## What you need to do:
Below are records; reproduce exactly the lines from the one that has "Packaging Design (69, 1679)" through the one that has "OP Spravedlivá transformace (1125, 28)", ends included, and nothing more.
******
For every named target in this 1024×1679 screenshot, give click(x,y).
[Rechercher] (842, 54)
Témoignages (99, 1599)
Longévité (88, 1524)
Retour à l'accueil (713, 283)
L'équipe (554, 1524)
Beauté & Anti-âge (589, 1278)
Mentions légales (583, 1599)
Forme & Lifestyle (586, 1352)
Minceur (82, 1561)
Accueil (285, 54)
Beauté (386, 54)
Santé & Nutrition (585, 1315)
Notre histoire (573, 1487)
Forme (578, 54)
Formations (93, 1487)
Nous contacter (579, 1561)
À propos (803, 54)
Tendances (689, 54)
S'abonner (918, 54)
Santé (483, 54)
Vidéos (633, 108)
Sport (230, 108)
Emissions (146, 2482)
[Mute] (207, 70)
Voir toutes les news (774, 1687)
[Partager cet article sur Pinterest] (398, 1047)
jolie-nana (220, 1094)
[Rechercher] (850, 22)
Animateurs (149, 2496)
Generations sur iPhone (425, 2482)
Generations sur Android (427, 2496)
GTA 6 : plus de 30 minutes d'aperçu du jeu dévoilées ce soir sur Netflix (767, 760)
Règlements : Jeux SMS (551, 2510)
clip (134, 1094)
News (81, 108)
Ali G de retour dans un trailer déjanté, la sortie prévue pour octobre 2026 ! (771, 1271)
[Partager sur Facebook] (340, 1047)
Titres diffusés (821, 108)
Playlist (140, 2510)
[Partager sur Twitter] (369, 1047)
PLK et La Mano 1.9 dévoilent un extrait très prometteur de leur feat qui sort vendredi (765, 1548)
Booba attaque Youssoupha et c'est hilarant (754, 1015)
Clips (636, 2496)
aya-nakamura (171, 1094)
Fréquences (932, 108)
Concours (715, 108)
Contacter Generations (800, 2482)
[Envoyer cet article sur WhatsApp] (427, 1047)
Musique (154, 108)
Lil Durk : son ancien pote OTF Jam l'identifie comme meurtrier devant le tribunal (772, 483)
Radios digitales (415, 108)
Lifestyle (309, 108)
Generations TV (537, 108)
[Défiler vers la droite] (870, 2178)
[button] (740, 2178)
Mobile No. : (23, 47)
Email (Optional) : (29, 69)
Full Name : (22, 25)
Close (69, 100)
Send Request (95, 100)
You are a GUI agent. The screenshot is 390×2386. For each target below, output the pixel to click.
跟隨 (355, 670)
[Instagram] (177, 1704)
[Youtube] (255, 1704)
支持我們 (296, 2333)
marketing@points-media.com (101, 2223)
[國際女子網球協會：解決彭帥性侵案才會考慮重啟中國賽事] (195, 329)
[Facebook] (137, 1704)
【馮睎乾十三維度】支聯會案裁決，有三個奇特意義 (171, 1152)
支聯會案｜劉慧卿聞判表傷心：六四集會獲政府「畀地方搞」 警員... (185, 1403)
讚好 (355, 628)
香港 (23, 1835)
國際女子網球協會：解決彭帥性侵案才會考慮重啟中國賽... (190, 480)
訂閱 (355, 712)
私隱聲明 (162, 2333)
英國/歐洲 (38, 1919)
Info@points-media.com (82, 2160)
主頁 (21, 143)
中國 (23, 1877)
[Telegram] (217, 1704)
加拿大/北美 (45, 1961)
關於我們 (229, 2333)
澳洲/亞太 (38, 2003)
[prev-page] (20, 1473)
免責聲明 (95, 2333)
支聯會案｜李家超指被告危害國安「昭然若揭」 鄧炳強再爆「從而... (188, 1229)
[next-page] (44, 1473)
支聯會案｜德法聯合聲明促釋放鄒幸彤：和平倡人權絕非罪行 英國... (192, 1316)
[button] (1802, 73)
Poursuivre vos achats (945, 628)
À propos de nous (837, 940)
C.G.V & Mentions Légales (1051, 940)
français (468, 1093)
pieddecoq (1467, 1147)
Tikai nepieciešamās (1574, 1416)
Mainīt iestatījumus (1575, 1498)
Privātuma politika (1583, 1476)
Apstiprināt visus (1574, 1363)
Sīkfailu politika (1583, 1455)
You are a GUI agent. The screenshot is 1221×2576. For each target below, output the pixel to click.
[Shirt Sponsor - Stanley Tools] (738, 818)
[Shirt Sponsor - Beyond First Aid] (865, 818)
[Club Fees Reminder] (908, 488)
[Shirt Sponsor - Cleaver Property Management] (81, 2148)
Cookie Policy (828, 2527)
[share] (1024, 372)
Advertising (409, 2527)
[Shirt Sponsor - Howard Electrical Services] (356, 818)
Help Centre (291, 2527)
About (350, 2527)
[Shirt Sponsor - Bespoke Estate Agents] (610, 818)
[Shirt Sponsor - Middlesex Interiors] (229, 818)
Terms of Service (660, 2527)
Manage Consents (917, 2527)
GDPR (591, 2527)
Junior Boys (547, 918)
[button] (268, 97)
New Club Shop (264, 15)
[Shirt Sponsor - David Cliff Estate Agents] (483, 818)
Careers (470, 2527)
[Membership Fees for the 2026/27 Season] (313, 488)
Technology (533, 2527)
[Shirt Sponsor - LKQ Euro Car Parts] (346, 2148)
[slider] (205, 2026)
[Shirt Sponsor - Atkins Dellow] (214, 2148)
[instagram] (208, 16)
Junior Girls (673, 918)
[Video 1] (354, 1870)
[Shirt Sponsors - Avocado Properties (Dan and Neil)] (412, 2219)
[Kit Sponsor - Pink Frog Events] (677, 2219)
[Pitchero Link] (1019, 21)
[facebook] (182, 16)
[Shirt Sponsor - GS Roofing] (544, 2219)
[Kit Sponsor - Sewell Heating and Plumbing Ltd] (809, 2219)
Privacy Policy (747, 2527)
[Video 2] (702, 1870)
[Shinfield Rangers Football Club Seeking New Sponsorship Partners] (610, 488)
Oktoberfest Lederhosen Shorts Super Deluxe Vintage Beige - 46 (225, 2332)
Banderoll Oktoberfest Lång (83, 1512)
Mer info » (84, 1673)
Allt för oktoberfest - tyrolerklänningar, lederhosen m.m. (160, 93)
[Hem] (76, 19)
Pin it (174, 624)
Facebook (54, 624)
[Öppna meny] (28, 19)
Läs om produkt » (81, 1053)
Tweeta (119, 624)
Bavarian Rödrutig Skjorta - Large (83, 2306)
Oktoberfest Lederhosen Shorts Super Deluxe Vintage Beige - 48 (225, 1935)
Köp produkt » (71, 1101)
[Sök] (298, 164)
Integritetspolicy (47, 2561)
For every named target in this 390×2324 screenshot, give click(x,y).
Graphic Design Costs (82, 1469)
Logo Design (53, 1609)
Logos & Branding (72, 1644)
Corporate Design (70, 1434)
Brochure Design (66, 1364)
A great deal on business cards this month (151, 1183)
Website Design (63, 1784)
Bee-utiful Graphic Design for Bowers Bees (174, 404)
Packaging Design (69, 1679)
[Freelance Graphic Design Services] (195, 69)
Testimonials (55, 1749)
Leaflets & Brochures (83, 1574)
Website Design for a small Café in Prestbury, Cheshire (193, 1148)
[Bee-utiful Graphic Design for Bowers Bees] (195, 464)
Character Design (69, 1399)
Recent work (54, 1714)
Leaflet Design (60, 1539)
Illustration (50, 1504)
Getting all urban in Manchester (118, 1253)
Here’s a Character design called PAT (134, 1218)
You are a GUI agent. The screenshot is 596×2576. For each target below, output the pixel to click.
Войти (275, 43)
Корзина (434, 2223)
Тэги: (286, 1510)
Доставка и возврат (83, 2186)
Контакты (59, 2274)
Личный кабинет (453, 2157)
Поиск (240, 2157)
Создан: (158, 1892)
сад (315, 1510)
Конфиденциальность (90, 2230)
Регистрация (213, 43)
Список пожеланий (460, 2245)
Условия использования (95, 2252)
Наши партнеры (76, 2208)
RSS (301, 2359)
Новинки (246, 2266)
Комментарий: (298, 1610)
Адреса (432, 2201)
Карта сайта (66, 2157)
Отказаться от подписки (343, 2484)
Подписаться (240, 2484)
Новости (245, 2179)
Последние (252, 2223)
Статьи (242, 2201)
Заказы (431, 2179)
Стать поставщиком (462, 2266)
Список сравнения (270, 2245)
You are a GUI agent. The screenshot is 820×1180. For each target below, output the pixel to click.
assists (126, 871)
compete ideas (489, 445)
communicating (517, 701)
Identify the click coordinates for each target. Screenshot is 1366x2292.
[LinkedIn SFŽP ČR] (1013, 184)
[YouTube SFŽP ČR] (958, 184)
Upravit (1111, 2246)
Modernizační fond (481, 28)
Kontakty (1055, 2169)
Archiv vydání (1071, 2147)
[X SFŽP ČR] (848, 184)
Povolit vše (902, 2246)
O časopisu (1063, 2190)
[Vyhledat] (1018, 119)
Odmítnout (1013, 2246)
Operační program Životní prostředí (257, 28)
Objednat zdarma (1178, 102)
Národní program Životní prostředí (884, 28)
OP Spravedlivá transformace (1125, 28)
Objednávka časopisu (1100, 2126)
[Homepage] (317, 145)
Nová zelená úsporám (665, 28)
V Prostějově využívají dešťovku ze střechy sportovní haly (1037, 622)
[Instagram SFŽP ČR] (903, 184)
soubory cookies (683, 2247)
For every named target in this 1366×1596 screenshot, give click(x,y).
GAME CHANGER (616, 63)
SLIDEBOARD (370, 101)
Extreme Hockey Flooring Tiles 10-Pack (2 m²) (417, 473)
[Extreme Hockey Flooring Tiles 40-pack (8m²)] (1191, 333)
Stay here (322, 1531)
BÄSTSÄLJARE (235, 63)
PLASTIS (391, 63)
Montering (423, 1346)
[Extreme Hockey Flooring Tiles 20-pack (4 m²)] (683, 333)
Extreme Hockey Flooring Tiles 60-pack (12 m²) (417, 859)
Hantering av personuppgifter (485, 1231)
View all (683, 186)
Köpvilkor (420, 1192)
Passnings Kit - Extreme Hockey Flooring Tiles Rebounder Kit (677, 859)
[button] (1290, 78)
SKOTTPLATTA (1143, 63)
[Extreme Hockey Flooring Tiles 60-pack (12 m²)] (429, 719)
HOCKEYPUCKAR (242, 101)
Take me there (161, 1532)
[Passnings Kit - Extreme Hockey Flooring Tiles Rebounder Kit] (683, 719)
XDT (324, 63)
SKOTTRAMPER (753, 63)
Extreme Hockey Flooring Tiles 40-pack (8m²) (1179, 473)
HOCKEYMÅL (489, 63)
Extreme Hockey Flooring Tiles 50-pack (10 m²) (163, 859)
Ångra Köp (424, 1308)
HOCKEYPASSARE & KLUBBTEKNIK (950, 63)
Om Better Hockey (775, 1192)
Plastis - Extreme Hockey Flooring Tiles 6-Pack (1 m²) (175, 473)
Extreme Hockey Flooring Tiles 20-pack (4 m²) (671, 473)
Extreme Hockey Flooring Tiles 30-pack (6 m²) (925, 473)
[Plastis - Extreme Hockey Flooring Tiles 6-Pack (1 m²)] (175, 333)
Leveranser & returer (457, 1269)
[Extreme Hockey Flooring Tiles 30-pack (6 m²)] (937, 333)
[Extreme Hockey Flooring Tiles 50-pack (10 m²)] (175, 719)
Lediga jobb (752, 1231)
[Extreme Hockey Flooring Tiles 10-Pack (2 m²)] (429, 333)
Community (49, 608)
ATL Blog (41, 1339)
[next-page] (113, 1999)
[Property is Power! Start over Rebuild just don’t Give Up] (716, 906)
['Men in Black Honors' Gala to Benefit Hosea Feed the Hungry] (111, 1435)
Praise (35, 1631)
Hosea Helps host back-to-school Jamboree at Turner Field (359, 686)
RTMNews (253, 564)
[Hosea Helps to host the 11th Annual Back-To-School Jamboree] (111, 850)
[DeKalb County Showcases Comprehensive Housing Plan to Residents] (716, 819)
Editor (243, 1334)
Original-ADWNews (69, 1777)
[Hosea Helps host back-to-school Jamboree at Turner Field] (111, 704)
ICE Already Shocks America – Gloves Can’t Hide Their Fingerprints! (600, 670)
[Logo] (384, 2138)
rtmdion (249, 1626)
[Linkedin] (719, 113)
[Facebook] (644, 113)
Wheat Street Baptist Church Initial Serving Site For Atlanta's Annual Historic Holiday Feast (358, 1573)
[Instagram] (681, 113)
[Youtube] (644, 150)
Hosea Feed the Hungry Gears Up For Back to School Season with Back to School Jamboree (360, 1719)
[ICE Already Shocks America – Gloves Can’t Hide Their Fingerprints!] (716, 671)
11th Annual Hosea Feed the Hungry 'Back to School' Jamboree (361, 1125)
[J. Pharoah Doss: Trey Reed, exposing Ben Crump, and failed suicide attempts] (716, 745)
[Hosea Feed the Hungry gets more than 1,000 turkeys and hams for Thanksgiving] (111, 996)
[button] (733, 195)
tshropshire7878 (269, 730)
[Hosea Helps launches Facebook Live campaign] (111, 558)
******
## Your response:
Packaging Design (69, 1679)
[Freelance Graphic Design Services] (195, 69)
Testimonials (55, 1749)
Leaflets & Brochures (83, 1574)
Website Design for a small Café in Prestbury, Cheshire (193, 1148)
[Bee-utiful Graphic Design for Bowers Bees] (195, 464)
Character Design (69, 1399)
Recent work (54, 1714)
Leaflet Design (60, 1539)
Illustration (50, 1504)
Getting all urban in Manchester (118, 1253)
Here’s a Character design called PAT (134, 1218)
You are a GUI agent. The screenshot is 596×2576. For each target below, output the pixel to click.
Войти (275, 43)
Корзина (434, 2223)
Тэги: (286, 1510)
Доставка и возврат (83, 2186)
Контакты (59, 2274)
Личный кабинет (453, 2157)
Поиск (240, 2157)
Создан: (158, 1892)
сад (315, 1510)
Конфиденциальность (90, 2230)
Регистрация (213, 43)
Список пожеланий (460, 2245)
Условия использования (95, 2252)
Наши партнеры (76, 2208)
RSS (301, 2359)
Новинки (246, 2266)
Комментарий: (298, 1610)
Адреса (432, 2201)
Карта сайта (66, 2157)
Отказаться от подписки (343, 2484)
Подписаться (240, 2484)
Новости (245, 2179)
Последние (252, 2223)
Статьи (242, 2201)
Заказы (431, 2179)
Стать поставщиком (462, 2266)
Список сравнения (270, 2245)
You are a GUI agent. The screenshot is 820×1180. For each target below, output the pixel to click.
assists (126, 871)
compete ideas (489, 445)
communicating (517, 701)
Identify the click coordinates for each target. Screenshot is 1366x2292.
[LinkedIn SFŽP ČR] (1013, 184)
[YouTube SFŽP ČR] (958, 184)
Upravit (1111, 2246)
Modernizační fond (481, 28)
Kontakty (1055, 2169)
Archiv vydání (1071, 2147)
[X SFŽP ČR] (848, 184)
Povolit vše (902, 2246)
O časopisu (1063, 2190)
[Vyhledat] (1018, 119)
Odmítnout (1013, 2246)
Operační program Životní prostředí (257, 28)
Objednat zdarma (1178, 102)
Národní program Životní prostředí (884, 28)
OP Spravedlivá transformace (1125, 28)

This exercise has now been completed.